Der Handel zwischen den beiden exportstärksten Ländern der Welt nahm in den vergangenen Jahren stark zu und erreichte nach Angaben des Statistischen Bundesamtes im vergangenen Jahr ein Volumen von knapp 92 Milliarden Euro. Allerdings lag der Wert chinesischer Exporte nach Deutschland mit 55,4 Milliarden Euro deutlich über dem Wert der Exporte in umgekehrte Richtung: Deutschland exportierte Waren im Wert von 36,5 Milliarden Euro nach China. China wurde 2009 erstmals Exportweltmeister.

Wen hob während der gemeinsamen Pressekonferenz hervor, weder China noch Deutschland hätten Interesse an einer unausgeglichenen Handelsbilanz. Beide Seiten hofften auf einen »ausgeglichenen und geordneten Handel«, sagte er. Merkel erklärte, sie habe darauf gedrungen, dass Peking mehr für den Schutz des geistigen Eigentumsrechts tue. Das Treffen bezeichnete sie als »freundlich«. Beide Seiten hätten engere Handelsbeziehungen vereinbart.

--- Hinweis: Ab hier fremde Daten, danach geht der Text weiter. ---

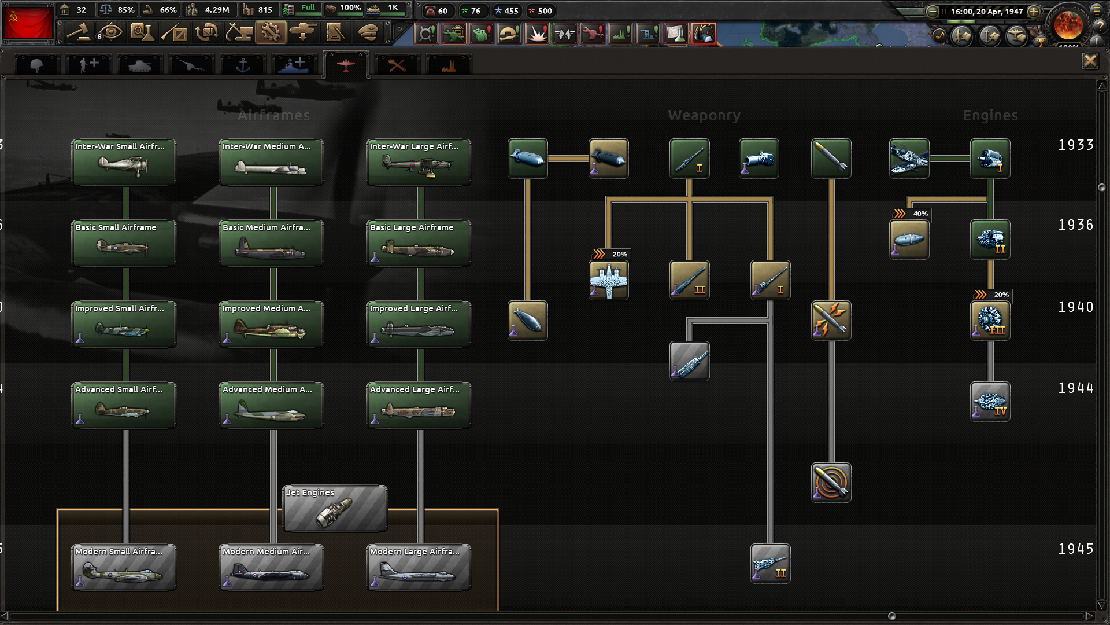Viewport: 1110px width, 625px height.
Task: Switch to the Naval technology tab
Action: [x=243, y=64]
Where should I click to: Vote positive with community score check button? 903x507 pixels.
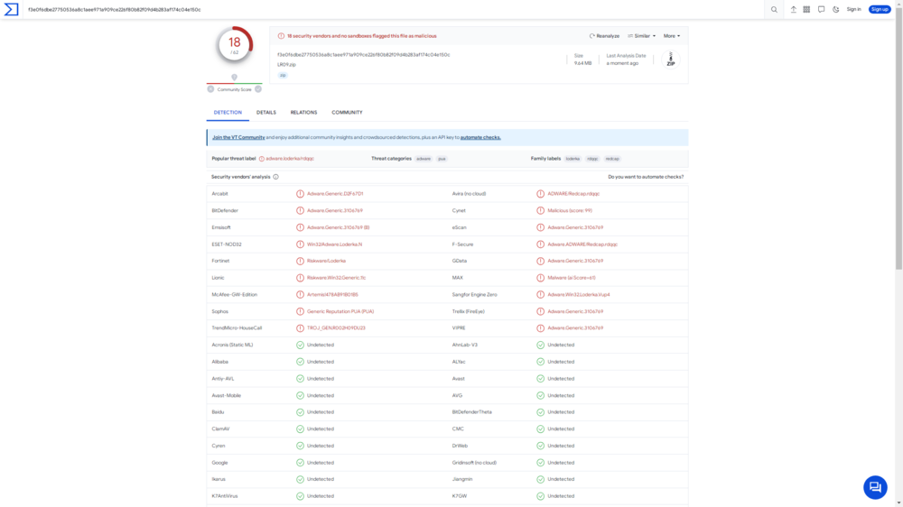(x=258, y=89)
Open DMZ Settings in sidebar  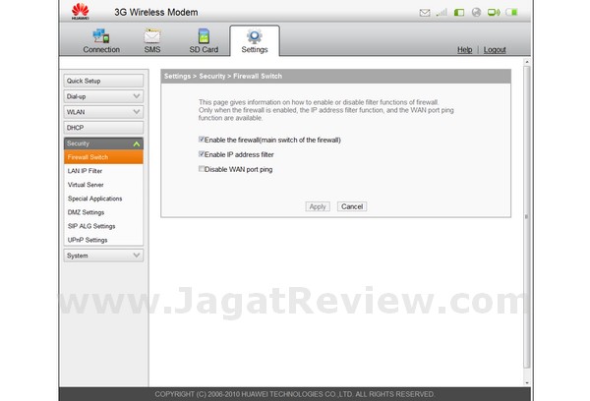(x=87, y=212)
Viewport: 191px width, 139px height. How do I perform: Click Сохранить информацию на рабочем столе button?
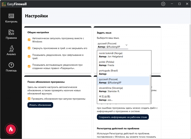tap(123, 117)
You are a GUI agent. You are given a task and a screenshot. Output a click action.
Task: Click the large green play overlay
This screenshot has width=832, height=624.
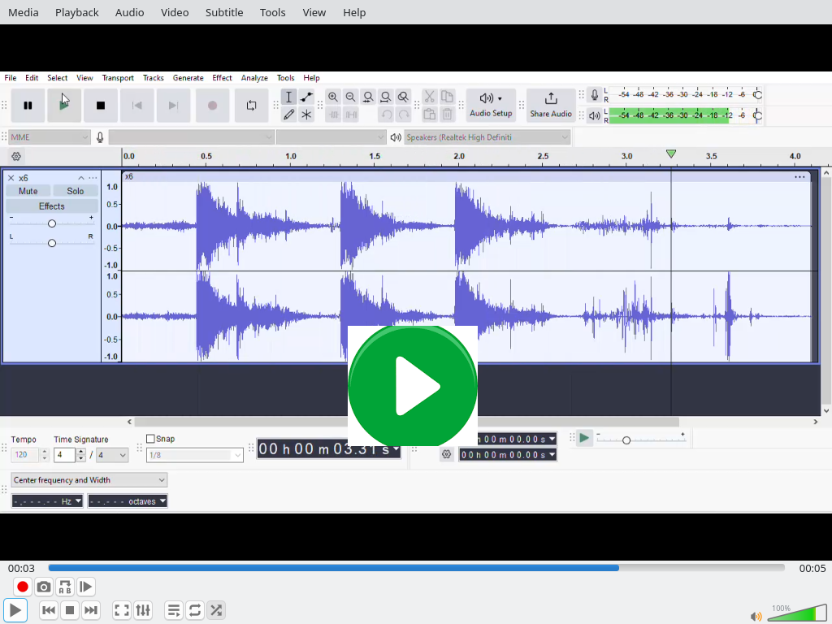point(413,386)
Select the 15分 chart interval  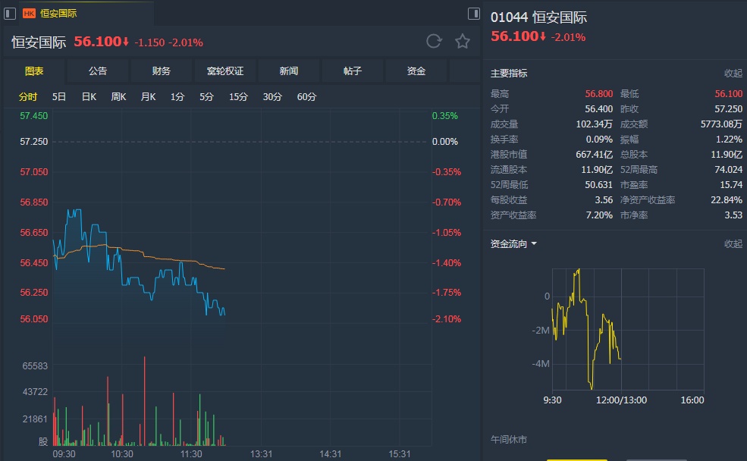click(x=238, y=97)
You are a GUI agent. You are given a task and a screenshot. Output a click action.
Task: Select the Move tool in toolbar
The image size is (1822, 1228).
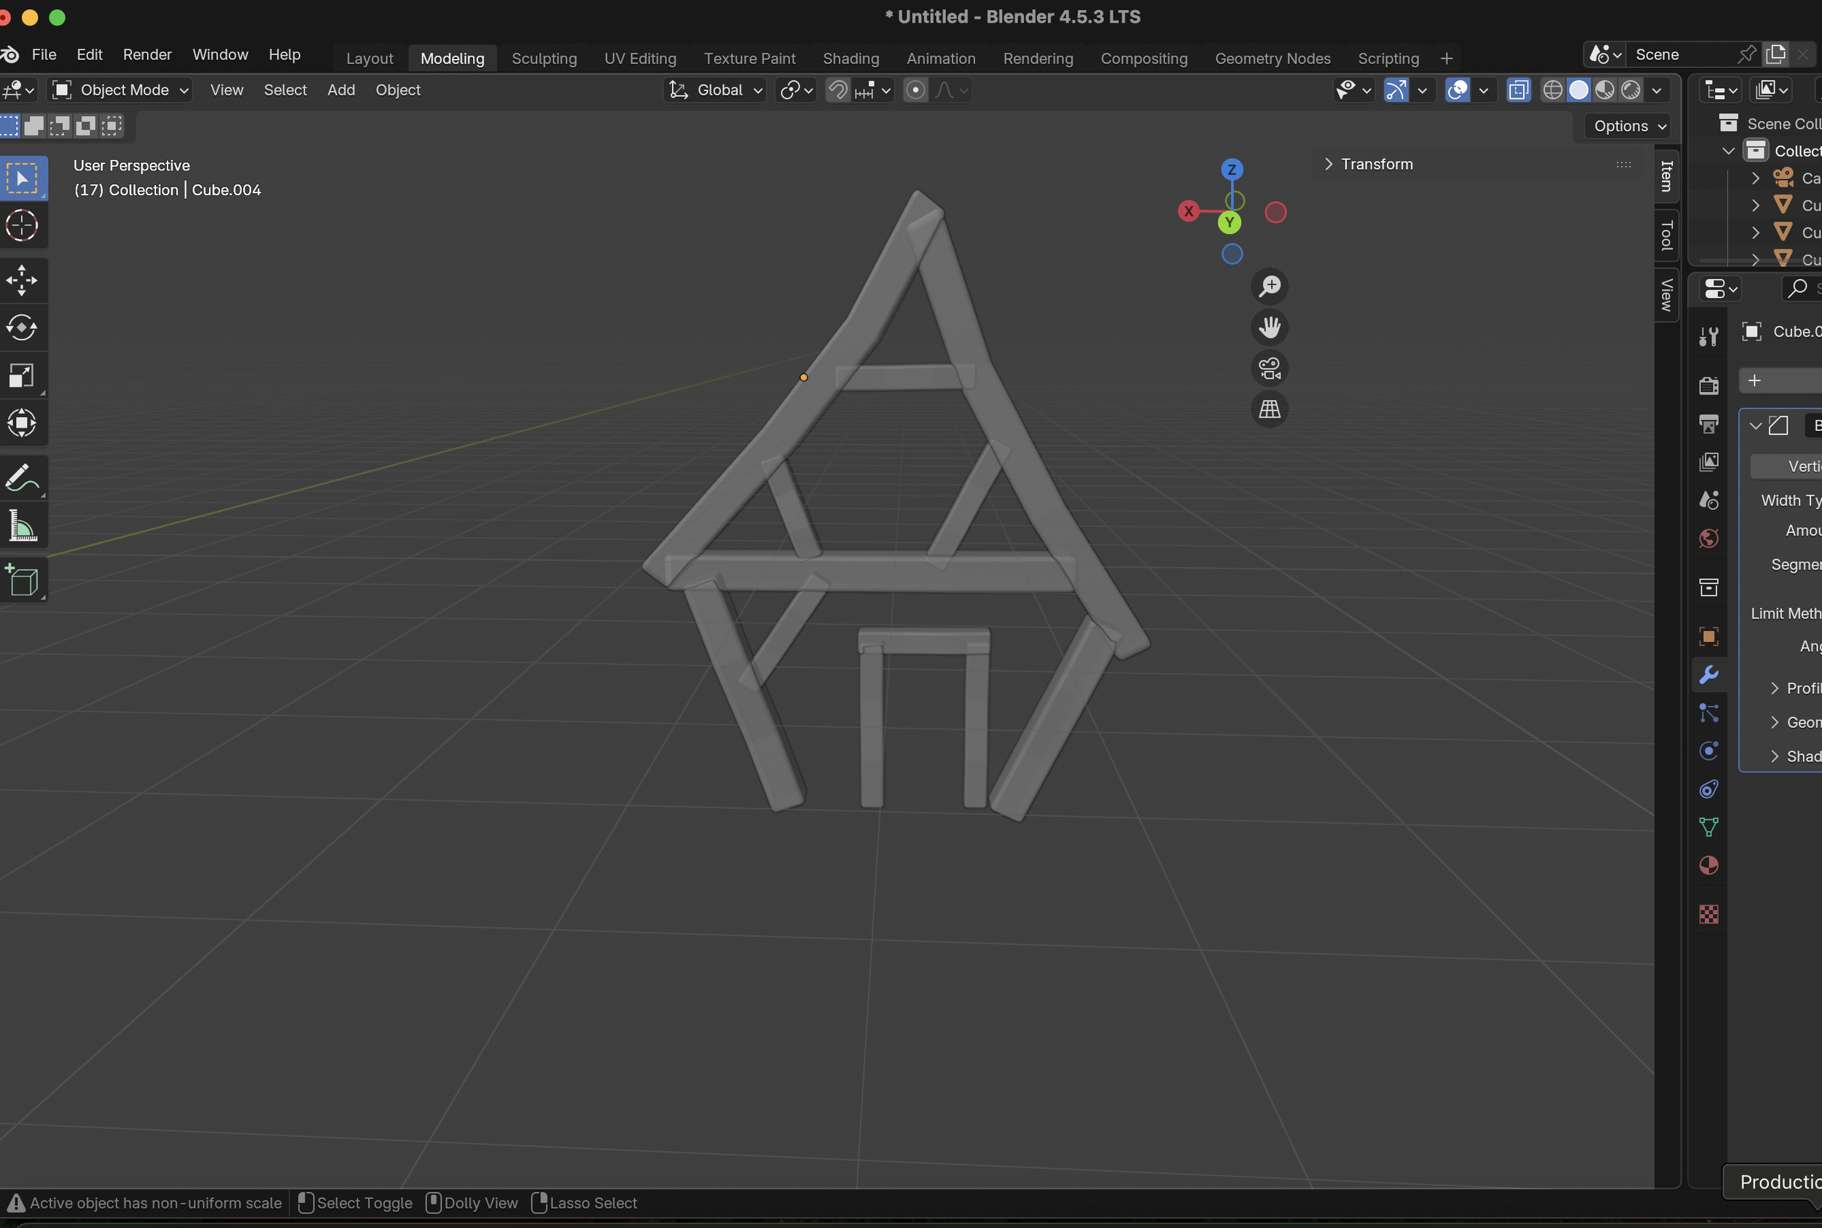point(21,280)
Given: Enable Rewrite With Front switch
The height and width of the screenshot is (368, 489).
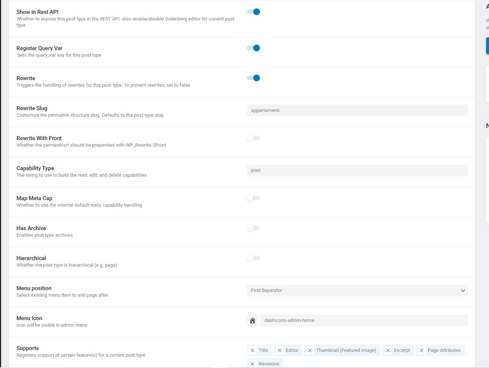Looking at the screenshot, I should [253, 138].
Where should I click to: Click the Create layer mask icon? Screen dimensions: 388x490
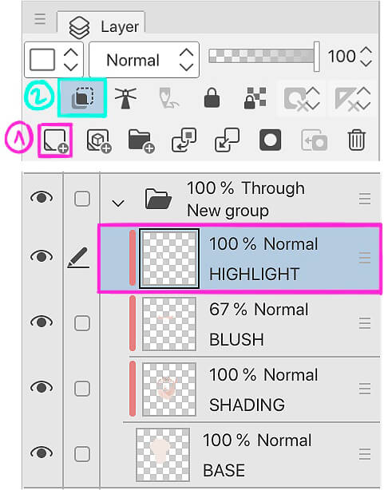coord(270,140)
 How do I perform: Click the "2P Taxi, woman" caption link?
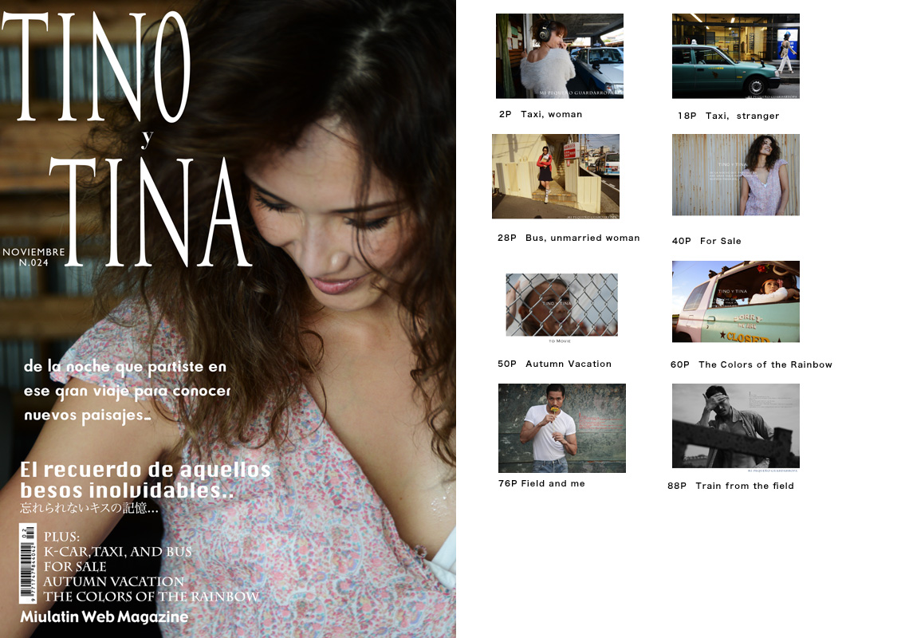click(541, 114)
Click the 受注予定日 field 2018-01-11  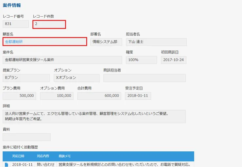(x=138, y=96)
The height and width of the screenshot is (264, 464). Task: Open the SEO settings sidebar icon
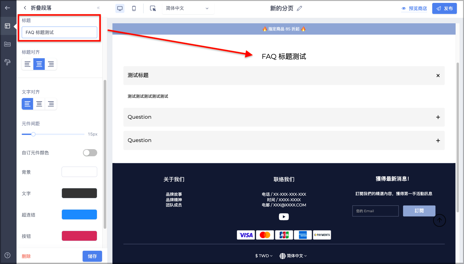(7, 44)
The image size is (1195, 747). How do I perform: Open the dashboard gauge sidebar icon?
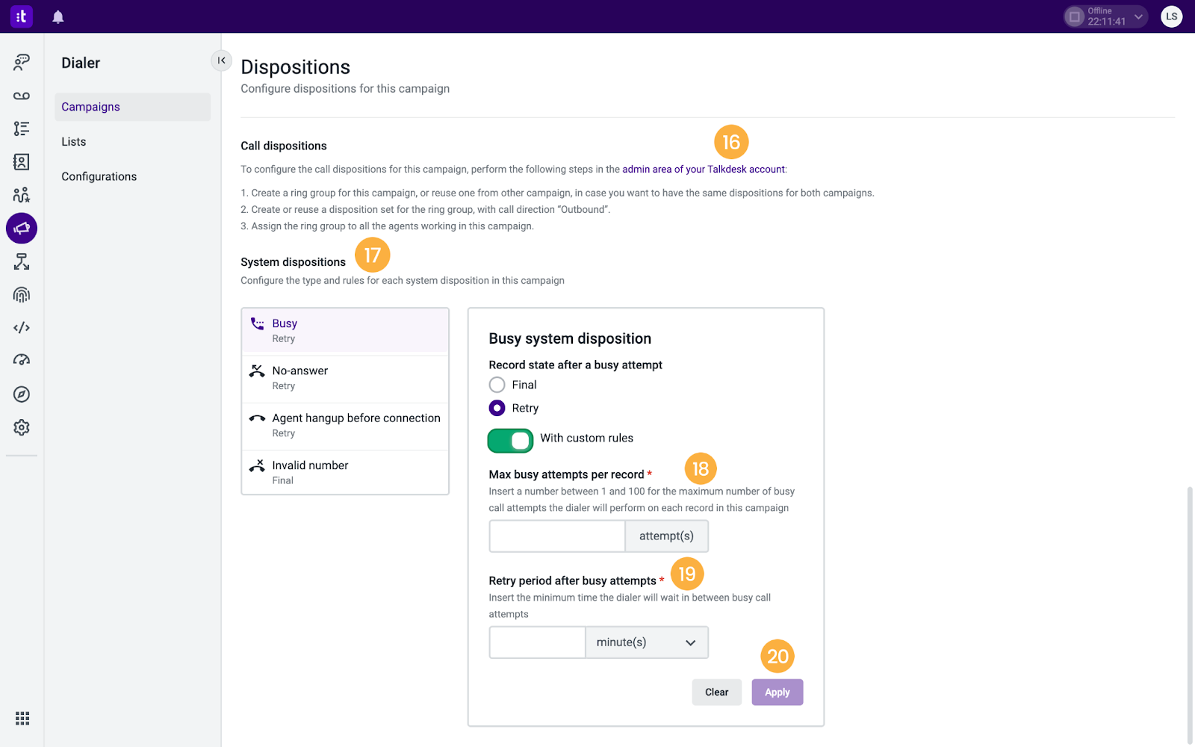pyautogui.click(x=22, y=360)
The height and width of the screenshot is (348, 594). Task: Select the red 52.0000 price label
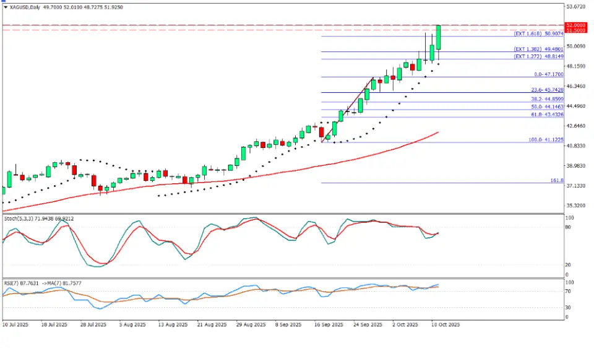[x=575, y=25]
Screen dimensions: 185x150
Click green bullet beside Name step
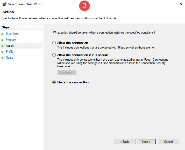click(3, 58)
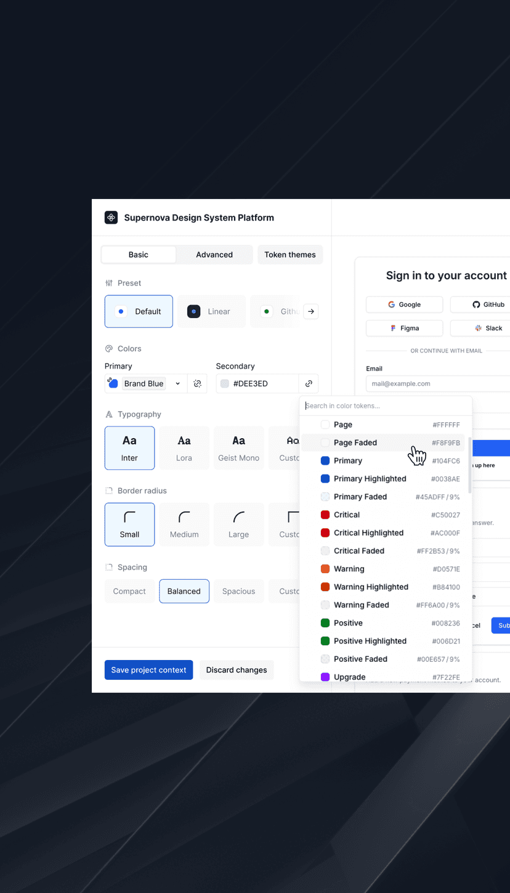Click the unlink icon beside Brand Blue

197,383
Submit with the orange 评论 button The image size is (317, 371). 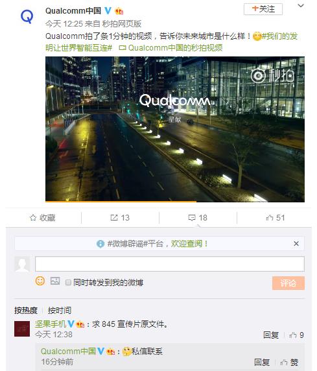click(x=288, y=283)
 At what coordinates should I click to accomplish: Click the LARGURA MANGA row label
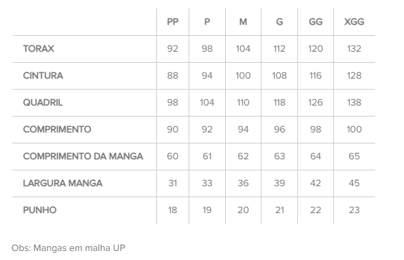(x=63, y=183)
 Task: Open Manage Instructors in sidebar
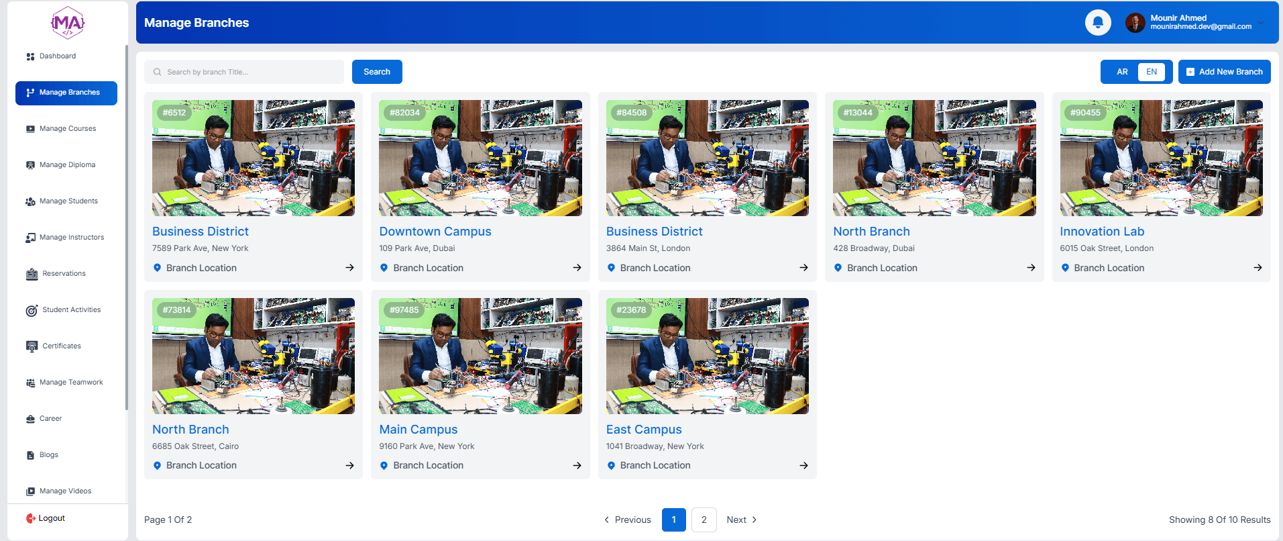[71, 238]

Wen betonte das Vertrauen Chinas in den Euro. Trotz der Eurokrise werde der europäische Markt auch künftig einer der wichtigsten Bereiche für chinesische Auslandsinvestitionen sein. China sei ein »verantwortungsvoller« und langfristig planender Investor. Der Wert chinesischer Devisen erreichte nach Angaben der Zentralbank Ende Juni einen neuen Rekord von 2,45 Billionen Dollar (1,91 Billionen Euro). China hat damit weltweit den größten Devisenbestand.

Am Rande der Gespräche wurden mehrere Verträge geschlossen. Chinesischen Staatsmedien zufolge vereinbarte der Technologiekonzern Siemens mit der Schanghai Electric Group of China eine Zusammenarbeit für die Entwicklung von Dampf- und Gasturbinen. Die Vereinbarung hat ein Volumen im Milliardenhöhe.

Der deutsche Autobauer Daimler und der chinesische Nutzfahrzeughersteller Foton Motor of China beschlossen eine Zusammenarbeit für den Bau von Lkw. Geplant ist nach Angaben von Daimler die Gründung eines Gemeinschaftsunternehmens, an dem Daimler und Foton je zur Hälfte beteiligt sind. Daimler will für die gemeinsame Lkw-Produktion Motoren und Abgastechnologie liefern.

Merkel war am Freitagmorgen in Peking eingetroffen, wo sie nach ihren Gesprächen mit Wen auch Staatschef Hu Jintao traf. Am Abend wollte sie zusammen mit Wen in die ehemalige zentralchinesische Hauptstadt Xianyang reisen, wo Gespräche mit Wirtschaftsführern auf dem Programm standen. Am Sonntag reist Merkel nach Kasachstan weiter.